Лемам очень повезло со «своим» энкавэдэшником, который довольствовался лучшей комнатой на Браеровской – гостиной, в которой не так давно маленький Сташек строил манекены из отцовской одежды и конструировал экспериментальные машины. Когда Смирнов убежал из Львова перед наступлением немецких войск, семья зашла в комнату и нашла там много страниц со стихами, написанными от руки, которые Лем не успел прочитать. Тогда у него были другие дела.
Первую советскую оккупацию семья Лемов перенесла довольно безболезненно, вероятно, потому, что Самюэль Лем много лет назад выбрал карьеру врача, отказавшись от литературных увлечений. Возможно, он так поступил из-за родителей, так, по крайней мере, вспоминал Станислав Лем. Если это правда, это повторилось и в следующем поколении.
Станислав Лем мечтал учиться во Львовской Политехнике, и война этого не изменила. Только советская оккупация сделала его планы нереальными – из-за его буржуазного происхождения его не приняли в университет. Отец использовал свои связи на факультете медицинского университета Яна Казимира, чтобы зачислить сына в ряды студентов первого курса.
Положение львовских учебных заведений под советской оккупацией было настолько сложным, что, с одной стороны, новые власти стремились к быстрой советизации и украинизации университета и политехники; с другой – не хотели упустить шанс подготовки врачей и инженеров в учебных заведениях, которые ещё какое-то время назад считались лучшими в мире.
Потому на многих гуманитарных направлениях были проведены «грязные чистки» в сталинском стиле, теологический факультет просто ликвидировали, но политехника и медицинский до конца советской оккупации оставались в польских руках. Они даже были профинансированы и доукомплектованы. А также был сделан ремонт, который в независимой Польше откладывался бесконечно долго из-за нехватки средств [41] Tadeusz Tomaszewski, Lwów. Pejzaż psychologiczny , Warszawa: WIP, 1996 – это воспоминания психолога мировой славы, который всю оккупацию пытался сохранить имущество и защитить сотрудников Университета Яна Казимира. Книга являет собой интересный исследовательский материал, касающийся академической жизни того времени.
.
Однако это не означало, что точные науки полностью избежали террора советизации. Он был ощутимым, хотя немного мягче, если такое сравнение уместно. Были арестованы три профессора (Эдвард Геслер, Станислав Фризе и Роман Ренцкий, этот третий был убит гитлеровцами в бойне львовских профессоров, другие двое пережили войну и создавали науку в ПНР).

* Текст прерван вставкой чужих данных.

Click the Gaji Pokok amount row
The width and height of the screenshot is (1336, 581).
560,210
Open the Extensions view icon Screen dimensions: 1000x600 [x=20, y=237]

На факультете права университета Яна Кохановского в Кельцах до апреля 1940 года были арестованы семь профессоров и четыре ассистента [42] Grzegorz Hryciuk, Polacy we Lwowie 1939–1944 … op. cit.
.
Чтобы поощрить советских студентов учиться именно во Львове, им платили довольно высокие стипендии и предоставляли бесплатное обучение (во что сейчас трудно поверить, но учёба была бесплатной во Второй Речи Посполитой и платной в СССР) [43] Там же.
. Лем пишет Фиалковскому, что «все студенты первого курса получали стипендию в размере 150 рублей». Историк Гжегож Грицюк пишет, что не все, а только 75 % и это было 130 рублей [44] Там же.
. Так или иначе, Лем на первую стипендию купил себе «трубку Гейслера» (примитивный неон, светящийся разными цветами), это ясно показывает, что пока ещё семья Лема не ощущала нехватки средств.
Про фиаско советизации в университетах точных наук свидетельствует статистика кадров – под конец русской оккупации в медицинском университете работали тридцать польских профессоров и только пять русских. Одним из них был преподаватель физиологии Воробьёв, с которым Лем будучи студентом сотрудничал как ассистент-волонтёр.